- _Provided data_
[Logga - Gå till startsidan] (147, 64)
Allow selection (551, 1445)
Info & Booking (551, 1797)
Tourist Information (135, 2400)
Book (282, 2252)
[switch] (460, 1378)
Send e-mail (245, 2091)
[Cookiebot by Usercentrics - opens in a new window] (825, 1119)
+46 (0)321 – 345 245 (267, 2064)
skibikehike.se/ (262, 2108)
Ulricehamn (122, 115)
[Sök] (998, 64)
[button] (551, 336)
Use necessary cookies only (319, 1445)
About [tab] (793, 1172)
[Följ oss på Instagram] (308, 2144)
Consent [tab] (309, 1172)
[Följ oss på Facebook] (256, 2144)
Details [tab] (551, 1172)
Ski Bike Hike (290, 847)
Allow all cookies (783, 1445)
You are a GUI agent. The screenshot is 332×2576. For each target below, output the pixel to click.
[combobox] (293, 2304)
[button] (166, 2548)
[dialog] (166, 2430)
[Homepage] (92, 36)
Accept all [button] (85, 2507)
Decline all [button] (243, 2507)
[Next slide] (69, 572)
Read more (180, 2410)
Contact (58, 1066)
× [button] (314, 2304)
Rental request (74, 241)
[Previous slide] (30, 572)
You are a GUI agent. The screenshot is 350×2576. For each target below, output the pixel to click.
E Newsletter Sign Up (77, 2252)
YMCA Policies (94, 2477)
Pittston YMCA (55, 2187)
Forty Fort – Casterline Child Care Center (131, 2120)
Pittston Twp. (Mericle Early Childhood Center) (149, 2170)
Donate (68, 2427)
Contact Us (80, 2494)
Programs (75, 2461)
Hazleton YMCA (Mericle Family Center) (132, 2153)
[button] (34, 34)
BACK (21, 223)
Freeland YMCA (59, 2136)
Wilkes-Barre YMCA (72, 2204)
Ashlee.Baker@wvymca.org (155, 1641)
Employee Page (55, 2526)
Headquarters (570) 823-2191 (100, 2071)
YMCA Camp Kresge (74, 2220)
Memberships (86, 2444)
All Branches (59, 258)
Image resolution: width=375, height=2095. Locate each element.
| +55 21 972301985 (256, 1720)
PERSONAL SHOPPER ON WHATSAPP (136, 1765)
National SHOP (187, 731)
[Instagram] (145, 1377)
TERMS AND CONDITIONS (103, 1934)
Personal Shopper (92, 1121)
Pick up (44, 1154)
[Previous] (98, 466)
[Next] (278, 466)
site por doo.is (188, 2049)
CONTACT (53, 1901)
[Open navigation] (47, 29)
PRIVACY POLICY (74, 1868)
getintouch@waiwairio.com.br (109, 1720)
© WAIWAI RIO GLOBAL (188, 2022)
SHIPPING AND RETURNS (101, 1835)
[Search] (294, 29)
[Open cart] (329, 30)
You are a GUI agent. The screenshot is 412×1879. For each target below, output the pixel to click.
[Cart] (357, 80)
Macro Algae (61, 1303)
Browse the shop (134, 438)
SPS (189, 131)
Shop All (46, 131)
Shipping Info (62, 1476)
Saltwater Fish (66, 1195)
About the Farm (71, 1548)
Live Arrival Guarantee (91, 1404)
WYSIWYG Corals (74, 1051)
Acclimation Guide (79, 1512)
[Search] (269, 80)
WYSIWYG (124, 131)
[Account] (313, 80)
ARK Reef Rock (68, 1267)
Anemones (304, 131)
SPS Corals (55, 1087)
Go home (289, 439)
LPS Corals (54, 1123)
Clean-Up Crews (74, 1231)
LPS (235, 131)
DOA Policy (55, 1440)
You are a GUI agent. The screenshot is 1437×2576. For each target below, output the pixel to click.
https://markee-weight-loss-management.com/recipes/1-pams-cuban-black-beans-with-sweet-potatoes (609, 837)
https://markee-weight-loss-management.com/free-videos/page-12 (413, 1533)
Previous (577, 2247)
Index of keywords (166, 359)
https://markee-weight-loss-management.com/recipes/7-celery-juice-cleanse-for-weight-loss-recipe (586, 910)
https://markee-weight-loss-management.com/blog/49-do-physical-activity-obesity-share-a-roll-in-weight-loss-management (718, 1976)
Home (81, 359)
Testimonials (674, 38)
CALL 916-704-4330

- _Work request_
Retype all of the records so that every line matches the original exactly.

- _Answer box_
[Logga - Gå till startsidan] (147, 64)
Allow selection (551, 1445)
Info & Booking (551, 1797)
Tourist Information (135, 2400)
Book (282, 2252)
[switch] (460, 1378)
Send e-mail (245, 2091)
[Cookiebot by Usercentrics - opens in a new window] (825, 1119)
+46 (0)321 – 345 245 (267, 2064)
skibikehike.se/ (262, 2108)
Ulricehamn (122, 115)
[Sök] (998, 64)
[button] (551, 336)
Use necessary cookies only (319, 1445)
About [tab] (793, 1172)
[Följ oss på Instagram] (308, 2144)
Consent [tab] (309, 1172)
[Följ oss på Facebook] (256, 2144)
Details [tab] (551, 1172)
Ski Bike Hike (290, 847)
Allow all cookies (783, 1445)
You are a GUI agent. The screenshot is 332×2576. For each target below, output the pixel to click.
[combobox] (293, 2304)
[button] (166, 2548)
[dialog] (166, 2430)
[Homepage] (92, 36)
Accept all [button] (85, 2507)
Decline all [button] (243, 2507)
[Next slide] (69, 572)
Read more (180, 2410)
Contact (58, 1066)
× [button] (314, 2304)
Rental request (74, 241)
[Previous slide] (30, 572)
You are a GUI agent. The screenshot is 350×2576. For each target below, output the pixel to click.
E Newsletter Sign Up (77, 2252)
YMCA Policies (94, 2477)
Pittston YMCA (55, 2187)
Forty Fort – Casterline Child Care Center (131, 2120)
Pittston Twp. (Mericle Early Childhood Center) (149, 2170)
Donate (68, 2427)
Contact Us (80, 2494)
Programs (75, 2461)
Hazleton YMCA (Mericle Family Center) (132, 2153)
[button] (34, 34)
BACK (21, 223)
Freeland YMCA (59, 2136)
Wilkes-Barre YMCA (72, 2204)
Ashlee.Baker@wvymca.org (155, 1641)
Employee Page (55, 2526)
Headquarters (570) 823-2191 (100, 2071)
YMCA Camp Kresge (74, 2220)
Memberships (86, 2444)
All Branches (59, 258)
Image resolution: width=375, height=2095. Locate each element.
| +55 21 972301985 (256, 1720)
PERSONAL SHOPPER ON WHATSAPP (136, 1765)
National SHOP (187, 731)
[Instagram] (145, 1377)
TERMS AND CONDITIONS (103, 1934)
Personal Shopper (92, 1121)
Pick up (44, 1154)
[Previous] (98, 466)
[Next] (278, 466)
site por doo.is (188, 2049)
CONTACT (53, 1901)
[Open navigation] (47, 29)
PRIVACY POLICY (74, 1868)
getintouch@waiwairio.com.br (109, 1720)
© WAIWAI RIO GLOBAL (188, 2022)
SHIPPING AND RETURNS (101, 1835)
[Search] (294, 29)
[Open cart] (329, 30)
You are a GUI agent. The screenshot is 412×1879. For each target below, output the pixel to click.
[Cart] (357, 80)
Macro Algae (61, 1303)
Browse the shop (134, 438)
SPS (189, 131)
Shop All (46, 131)
Shipping Info (62, 1476)
Saltwater Fish (66, 1195)
About the Farm (71, 1548)
Live Arrival Guarantee (91, 1404)
WYSIWYG Corals (74, 1051)
Acclimation Guide (79, 1512)
[Search] (269, 80)
WYSIWYG (124, 131)
[Account] (313, 80)
ARK Reef Rock (68, 1267)
Anemones (304, 131)
SPS Corals (55, 1087)
Go home (289, 439)
LPS Corals (54, 1123)
Clean-Up Crews (74, 1231)
LPS (235, 131)
DOA Policy (55, 1440)
You are a GUI agent. The screenshot is 1437×2576. For each target below, output the pixel to click.
https://markee-weight-loss-management.com/recipes/1-pams-cuban-black-beans-with-sweet-potatoes (609, 837)
https://markee-weight-loss-management.com/free-videos/page-12 (413, 1533)
Previous (577, 2247)
Index of keywords (166, 359)
https://markee-weight-loss-management.com/recipes/7-celery-juice-cleanse-for-weight-loss-recipe (586, 910)
https://markee-weight-loss-management.com/blog/49-do-physical-activity-obesity-share-a-roll-in-weight-loss-management (718, 1976)
Home (81, 359)
Testimonials (674, 38)
CALL 916-704-4330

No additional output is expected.